Please find every line in the records that contains the word "Where", matching case exactly, and copy each of those lines.

## Start Entries supplied

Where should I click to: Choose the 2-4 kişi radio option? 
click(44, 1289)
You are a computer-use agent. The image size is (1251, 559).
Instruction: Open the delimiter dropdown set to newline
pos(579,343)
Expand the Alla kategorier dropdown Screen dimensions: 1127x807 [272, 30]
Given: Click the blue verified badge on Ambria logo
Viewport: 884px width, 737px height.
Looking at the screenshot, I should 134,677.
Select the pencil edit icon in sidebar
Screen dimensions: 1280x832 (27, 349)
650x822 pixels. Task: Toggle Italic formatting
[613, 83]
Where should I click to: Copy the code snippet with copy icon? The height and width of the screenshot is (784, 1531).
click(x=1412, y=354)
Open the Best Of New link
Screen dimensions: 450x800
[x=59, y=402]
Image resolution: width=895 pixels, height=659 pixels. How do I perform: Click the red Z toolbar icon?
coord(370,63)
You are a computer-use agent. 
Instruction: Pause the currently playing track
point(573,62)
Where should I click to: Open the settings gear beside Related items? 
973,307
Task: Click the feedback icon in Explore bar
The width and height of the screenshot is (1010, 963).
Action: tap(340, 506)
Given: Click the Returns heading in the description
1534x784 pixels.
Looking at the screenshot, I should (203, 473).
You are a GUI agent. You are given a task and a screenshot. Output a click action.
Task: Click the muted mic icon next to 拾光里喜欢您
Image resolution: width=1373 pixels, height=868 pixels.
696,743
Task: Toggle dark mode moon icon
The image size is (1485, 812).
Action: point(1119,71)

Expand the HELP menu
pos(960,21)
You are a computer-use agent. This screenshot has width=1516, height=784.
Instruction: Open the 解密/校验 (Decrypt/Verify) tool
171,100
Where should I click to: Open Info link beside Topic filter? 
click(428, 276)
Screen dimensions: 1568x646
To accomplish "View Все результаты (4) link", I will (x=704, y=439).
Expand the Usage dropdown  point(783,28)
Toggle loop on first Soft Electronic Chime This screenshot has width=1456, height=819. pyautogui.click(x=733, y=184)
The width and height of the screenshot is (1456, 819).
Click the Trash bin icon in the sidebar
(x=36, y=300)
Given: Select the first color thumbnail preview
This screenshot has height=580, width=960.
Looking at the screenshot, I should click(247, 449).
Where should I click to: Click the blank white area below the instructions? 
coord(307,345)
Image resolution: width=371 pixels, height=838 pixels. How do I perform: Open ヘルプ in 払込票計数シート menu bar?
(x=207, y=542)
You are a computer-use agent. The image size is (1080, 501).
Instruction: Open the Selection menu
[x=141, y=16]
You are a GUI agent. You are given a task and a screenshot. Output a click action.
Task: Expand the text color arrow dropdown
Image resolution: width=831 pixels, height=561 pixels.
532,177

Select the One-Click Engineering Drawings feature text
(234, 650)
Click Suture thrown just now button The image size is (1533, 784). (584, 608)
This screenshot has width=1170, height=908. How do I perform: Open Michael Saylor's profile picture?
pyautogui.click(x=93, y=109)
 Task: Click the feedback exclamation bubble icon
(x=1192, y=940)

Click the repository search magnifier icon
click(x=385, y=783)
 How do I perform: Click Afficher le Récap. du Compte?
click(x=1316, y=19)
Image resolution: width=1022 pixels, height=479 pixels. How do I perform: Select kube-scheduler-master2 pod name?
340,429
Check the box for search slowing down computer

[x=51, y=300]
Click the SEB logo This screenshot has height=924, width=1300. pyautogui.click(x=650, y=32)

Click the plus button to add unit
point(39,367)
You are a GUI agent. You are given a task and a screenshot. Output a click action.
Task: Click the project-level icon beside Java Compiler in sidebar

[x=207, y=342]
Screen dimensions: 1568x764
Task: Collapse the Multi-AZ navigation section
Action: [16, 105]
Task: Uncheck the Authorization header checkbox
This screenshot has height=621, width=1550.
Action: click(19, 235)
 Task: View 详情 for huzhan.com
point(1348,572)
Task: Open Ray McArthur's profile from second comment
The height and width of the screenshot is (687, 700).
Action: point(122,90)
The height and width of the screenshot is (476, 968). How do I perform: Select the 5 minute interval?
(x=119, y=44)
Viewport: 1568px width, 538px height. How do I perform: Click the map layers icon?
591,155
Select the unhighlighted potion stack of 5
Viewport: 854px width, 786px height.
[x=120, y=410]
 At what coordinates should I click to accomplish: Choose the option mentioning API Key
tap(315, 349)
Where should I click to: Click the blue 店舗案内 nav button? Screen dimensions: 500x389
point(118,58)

## End Entries supplied

> _Expected answer_:
Where should I click to: Choose the 2-4 kişi radio option? 
Where should I click to: Copy the code snippet with copy icon? The height and width of the screenshot is (784, 1531).
Where should I click to: Open the settings gear beside Related items? 
Where should I click to: Open Info link beside Topic filter? 
Where should I click to: Click the blank white area below the instructions? 
Where should I click to: Click the blue 店舗案内 nav button? Screen dimensions: 500x389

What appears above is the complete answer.